Sowohl Telegram als auch Signal wurden von bewaffneten Gruppen verwendet, die von ISIL (ISIS) bis zu den Oath Keepers reichen.

Nachrichtendienste, Militär, Polizei und einige EU-Ministerien würden von den Maßnahmen ausgenommen sein, wie aus durchgesickerten Dokumenten ersichtlich ist, die Contexte, einer französischen Medienorganisation, vorliegen.

Wer ist gegen das Gesetz?

Laut Breyer haben nur Deutschland, Luxemburg, die Niederlande, Österreich und Polen eine deutliche Position gegen die Vorschläge bezogen, während Italien, Finnland, Schweden, Griechenland und Portugal ihre Haltung noch nicht klar dargelegt haben.

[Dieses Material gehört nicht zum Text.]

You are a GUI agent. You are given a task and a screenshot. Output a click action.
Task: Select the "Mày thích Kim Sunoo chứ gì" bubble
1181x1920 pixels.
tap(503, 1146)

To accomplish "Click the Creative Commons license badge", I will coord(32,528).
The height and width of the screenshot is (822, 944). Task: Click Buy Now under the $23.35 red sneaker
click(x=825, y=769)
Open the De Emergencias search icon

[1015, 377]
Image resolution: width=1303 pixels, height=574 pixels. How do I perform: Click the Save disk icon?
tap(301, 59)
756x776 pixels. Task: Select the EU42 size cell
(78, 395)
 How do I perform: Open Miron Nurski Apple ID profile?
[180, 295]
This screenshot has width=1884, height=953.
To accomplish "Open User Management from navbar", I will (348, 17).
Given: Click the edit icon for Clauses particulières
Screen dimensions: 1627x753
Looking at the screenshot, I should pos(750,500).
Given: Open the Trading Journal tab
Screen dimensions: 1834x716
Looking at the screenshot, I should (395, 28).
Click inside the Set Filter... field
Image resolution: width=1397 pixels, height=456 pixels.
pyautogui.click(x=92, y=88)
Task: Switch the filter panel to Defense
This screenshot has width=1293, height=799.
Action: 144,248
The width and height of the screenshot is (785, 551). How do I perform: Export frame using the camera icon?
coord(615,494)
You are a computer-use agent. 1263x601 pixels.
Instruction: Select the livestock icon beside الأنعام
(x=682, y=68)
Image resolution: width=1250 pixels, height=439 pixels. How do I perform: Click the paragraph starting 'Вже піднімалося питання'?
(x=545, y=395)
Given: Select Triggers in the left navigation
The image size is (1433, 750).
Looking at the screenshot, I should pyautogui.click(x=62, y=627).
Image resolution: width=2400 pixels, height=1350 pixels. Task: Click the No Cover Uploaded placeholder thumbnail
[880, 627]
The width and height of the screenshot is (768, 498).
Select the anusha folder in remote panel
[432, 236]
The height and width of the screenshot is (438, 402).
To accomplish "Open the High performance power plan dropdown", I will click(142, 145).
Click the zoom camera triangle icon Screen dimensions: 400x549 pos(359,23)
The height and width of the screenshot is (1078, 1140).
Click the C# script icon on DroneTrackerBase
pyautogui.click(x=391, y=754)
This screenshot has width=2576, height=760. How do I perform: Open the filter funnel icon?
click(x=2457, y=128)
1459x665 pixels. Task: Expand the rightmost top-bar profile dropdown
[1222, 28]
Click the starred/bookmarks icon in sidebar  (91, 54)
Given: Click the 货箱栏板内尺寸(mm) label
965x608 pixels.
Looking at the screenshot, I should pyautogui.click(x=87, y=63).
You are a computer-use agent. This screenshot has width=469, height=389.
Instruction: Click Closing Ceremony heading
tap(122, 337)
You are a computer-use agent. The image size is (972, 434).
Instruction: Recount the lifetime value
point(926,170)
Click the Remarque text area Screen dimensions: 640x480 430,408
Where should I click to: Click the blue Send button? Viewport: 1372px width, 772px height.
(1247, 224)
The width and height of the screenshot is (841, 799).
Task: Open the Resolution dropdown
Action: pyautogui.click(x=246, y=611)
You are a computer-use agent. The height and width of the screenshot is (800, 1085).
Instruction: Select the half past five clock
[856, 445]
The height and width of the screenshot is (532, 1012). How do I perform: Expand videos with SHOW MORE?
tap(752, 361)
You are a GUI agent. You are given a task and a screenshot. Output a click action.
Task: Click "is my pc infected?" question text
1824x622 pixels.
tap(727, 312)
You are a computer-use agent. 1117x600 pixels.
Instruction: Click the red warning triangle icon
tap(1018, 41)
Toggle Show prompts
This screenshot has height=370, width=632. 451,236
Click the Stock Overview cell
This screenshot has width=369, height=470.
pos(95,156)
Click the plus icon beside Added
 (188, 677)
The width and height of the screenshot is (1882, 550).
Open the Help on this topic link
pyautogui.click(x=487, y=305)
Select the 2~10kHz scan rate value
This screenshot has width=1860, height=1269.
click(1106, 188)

In Ländern wie Deutschland, Luxemburg, den Niederlanden und Österreich haben einzelne Abgeordnete Bedenken geäußert, wobei einige argumentieren, dass Überwachungsmaßnahmen nur auf Personen mit einem von einem Richter festgestellten hinreichenden Verdacht abzielen sollten.

Das EU-Parlament hat im November gegen eine “wahllose Chat-Kontrolle” und für eine gezielte Überwachung gestimmt.

Unter den Technologieunternehmen und Gruppen für digitale Rechte, die sich gegen die Vorschläge ausgesprochen haben, befinden sich Mozilla, Signal, Proton, die Electronic Frontier Foundation, European Digital Rights, die Internet Freedom Foundation und der Irish Council for Civil Liberties.

Edward Snowden, der Whistleblower der US-amerikanischen National Security Agency (NSA), hat die Vorschläge als “erschreckende Massenüberwachungsmaßnahme” bezeichnet.

Wie würde Chat Control 2.0 in der Praxis funktionieren?

Auch wenn Chat Control 2.0 Fortschritte macht, behaupten Experten, dass die Durchsetzung der aktuellen Gesetzesversion, die von Belgien befürwortet wird, aufgrund der Ende-zu-Ende-Verschlüsselung sehr schwierig, wenn nicht sogar unmöglich wäre.

In Großbritannien, wo ein ähnliches Online-Sicherheitsgesetz verabschiedet wurde, hat die Regierung eingestanden, dass es derzeit keine Technologie gibt, die verschlüsselte Nachrichten scannen kann, ohne die allgemeine Sicherheit zu beeinträchtigen.

Technologieplattformen wie Signal und WhatsApp, die angedroht hatten, sich aus Großbritannien zurückzuziehen, sehen dies als einen partiellen Sieg an.

Kritiker behaupten, dass das Targeting von Messaging-Apps aufgrund der Existenz privater Netzwerke und des Dark Webs ineffektiv sein wird, um die Verbreitung von Material über Kindesmissbrauch zu verhindern.

KI-gestützte Algorithmen haben sich ebenfalls als fehleranfällig erwiesen, was das Risiko erhöht, dass unschuldige Personen fälschlicherweise den Strafverfolgungsbehörden gemeldet werden.

Die New York Times berichtete 2022, dass ein KI-Tool von Google einen Vater in San Francisco irrtümlich markierte, nachdem dieser ein Foto des Genitals seines Sohnes an einen Arzt gesendet hatte, was zu einer polizeilichen Untersuchung und der Deaktivierung seiner Google-Konten führte.